This is the tale of a hard earned piece of coursework, known as ‘the dissy’ (our third year dissertation assignment). A 30 day geological mapping project in the north of Wales. 6km squares had to be mapped with the addition of rock samples and notes. I couldn’t resist bringing a few crystals back with me however.
So who was there in the cottage for the month?
There was Jack, the youngest of all of us and therefore a ball of energy. Brodie, the Welsh guy who knows enough geology to set up his own mine. James, the sarcasm specialist and myself – the white boy who spent most of his evenings colouring a map.

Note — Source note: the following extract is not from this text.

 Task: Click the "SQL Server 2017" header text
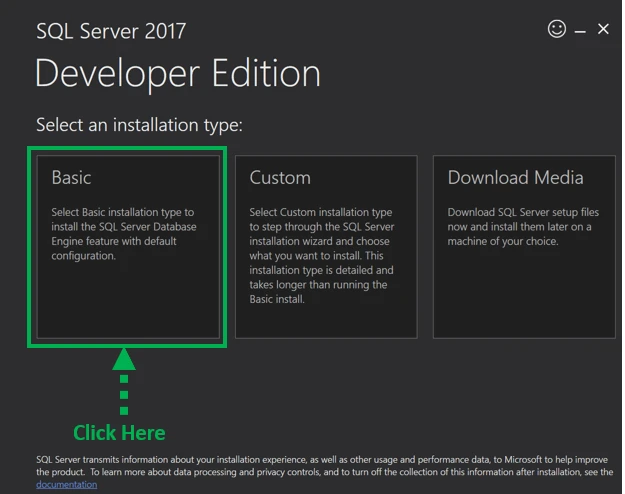click(x=111, y=30)
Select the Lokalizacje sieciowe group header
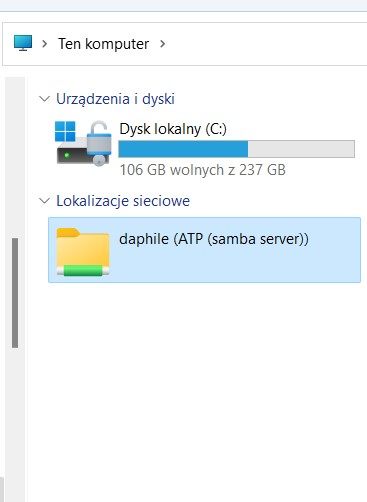Viewport: 367px width, 502px height. click(x=123, y=201)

Every morning we’d climb into the car ‘just’ after 9 to get to the field. What I liked about the road trips was that there was such a broad range of music to digest from everyone. Jack would honour his Irish roots by playing the Dropkick Murphys, whilst James hit a soft spot within Brodie and I by slipping in some Chopin, Frederick Chopin that is.

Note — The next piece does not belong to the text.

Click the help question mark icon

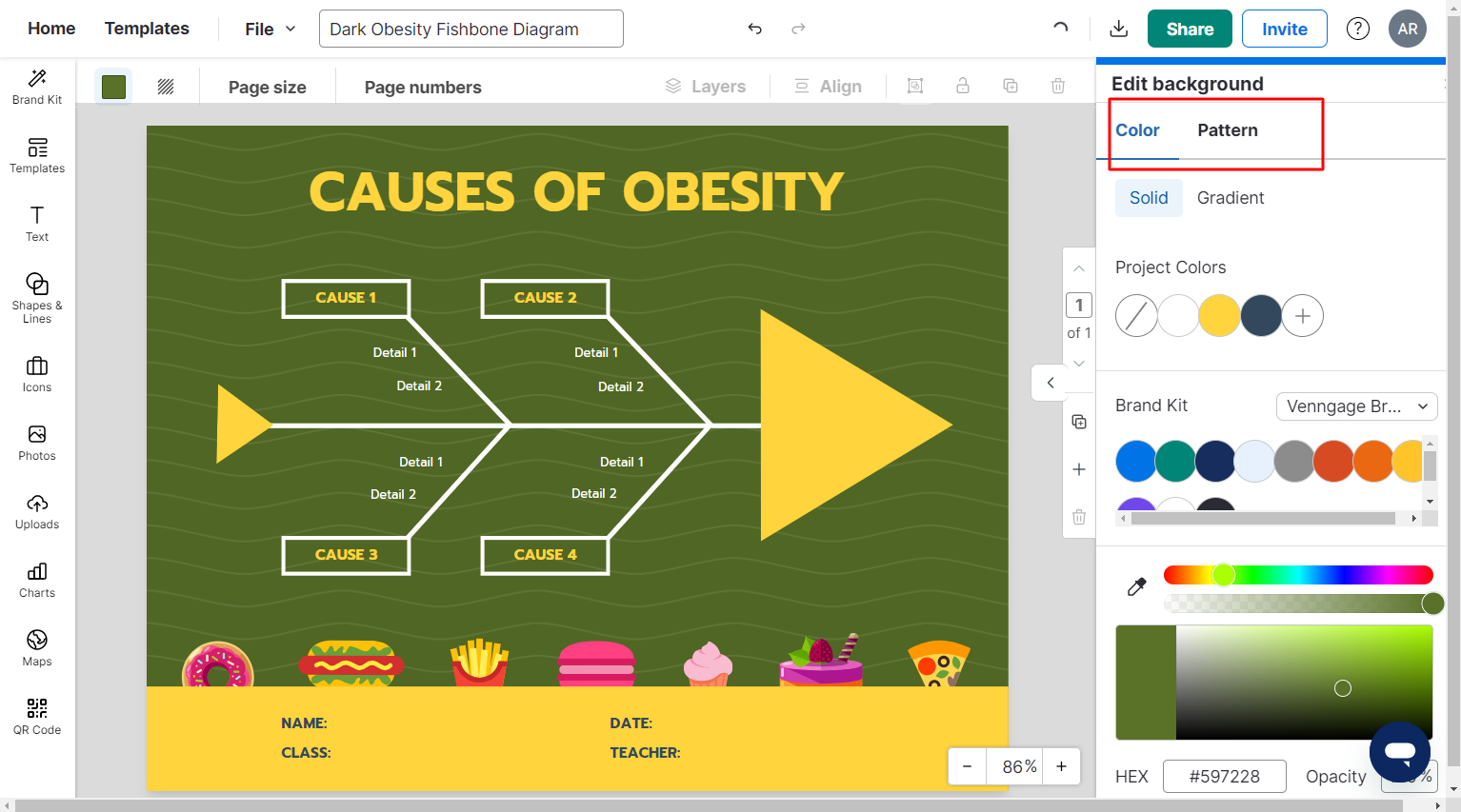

Expecting the unexpected whilst in the field was a necessity if we were to stay sane. Delayed lunch breaks and dense fog would dishearten our efforts but we knew we had to march on. “I’ll rest when I’m dead” was one of the cliches that came off the tongue by day 20. Brodie’s small legs would carry the group in the darkest hours. The banter was kept alive by James at the back of the line. Everyone had the roles in the field and in the cottage. Consistent team work was key. We’ve learnt about our weaknesses and strengths between each other. In fact, a lot of honest opinions were expressed which is always something to grow from, especially if there’s truth in them. Like when Jack told James how he felt about his complaints. James would later imitate his posh voice to his face with humourous effect.
We did have our days when we
almost went insane. It was inevitable when your entertainment for a month in the woods was from 3 other guys. Rounds of scrabble ended in water fights. Those silly moments ended up being hilarious and they will form the nucleus of conversations back in September.
I loved being in nature every day but I’ve learnt how important it is to mix up a routine. Repetition kills time. How do I know this? Those 30 days blurred into one day of laughter and pain. Growing pains, that is.